Derek Gaudet

Personal information
- Date of birth: May 14, 1989 (age 37)
- Place of birth: Bayside, Nova Scotia, Canada
- Height: 5 ft 9 in (1.75 m)
- Position: Forward

Team information
- Current team: Halifax County United
- Number: 11

Youth career
- 2001–2003: Halifax County United

College career
- Years: Team / Apps / (Gls)
- 2012–2013: Saint Mary's Huskies / 22 / (11)

Senior career*
- Years: Team / Apps / (Gls)
- 2004–2008: Halifax Dunbrack / 56 / (10)
- 2008–2009: Toronto FC / 1 / (0)
- 2009–2010: Halifax Dunbrack / 11 / (3)
- 2010: Portland Timbers / 8 / (0)
- 2011: Halifax Dunbrack / 5 / (2)
- 2013–?: Halifax Dunbrack
- ?-2023: Dartmouth United FC
- 2025: Halifax County United / 11 / (3)

International career
- 2006: Canada U-17 / 4 / (0)
- 2008–2009: Canada U-20 / 7 / (0)

Managerial career
- 2014–2015: Halifax Dunbrack Senior Women "A"
- 2012–2013: Sackville United (Technical coach)
- 2012–?: High Performance Futbol Academy

= Derek Gaudet =

Canadian soccer player (born 1989)

Derek Gaudet (born May 14, 1989) is a Canadian soccer player who plays as a forward for Halifax County United in the Nova Scotia Soccer League.

==Playing career==
===Club===
Gaudet was born in Bayside, Nova Scotia.
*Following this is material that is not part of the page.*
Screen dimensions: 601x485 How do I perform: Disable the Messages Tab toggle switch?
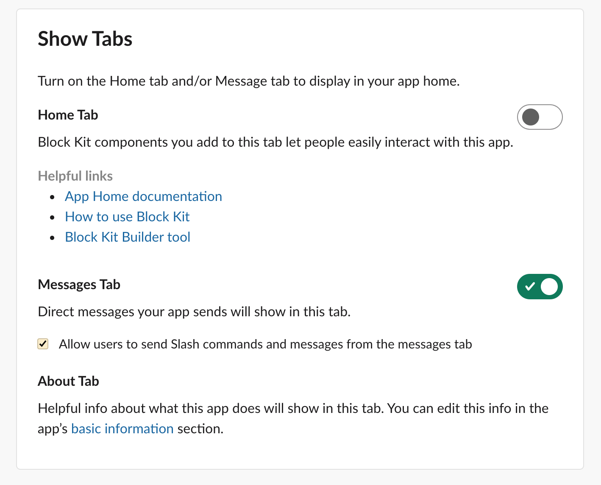point(540,287)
He began his career with Halifax County United and signed in 2004 with Halifax Dunbrack where he played for four years.
Gaudet signed a contract with Toronto FC in August 2008. He made his professional debut on September 6, 2008, coming on as a substitute for Diaz Kambere against Chivas USA. On March 3, 2010, the Portland Timbers announced the signing of Gaudet to a contract for the 2010 season. Gaudet played two years for Saint Mary's Huskies.

===International===
Gaudet was a member of the Canadian U-15, U-17 and U-20 national teams. He has also represented Nova Scotia at numerous national championships and at the 2005 Canada Games. On January 18, 2010, earned his first call-up for the Canada men's national soccer team for a training camp in Florida.

== Coaching career ==
Head coach of Halifax Dunbrack Sr. Women's "A". Winning 4 provincial titles in 2014, 2015, 2016 and 2017
On June 12, 2012, was named Technical coach of youth players at Sackville United Soccer Club Gaudet formed also in June 2012 the High Performance Futbol Academy in Halifax, Nova Scotia.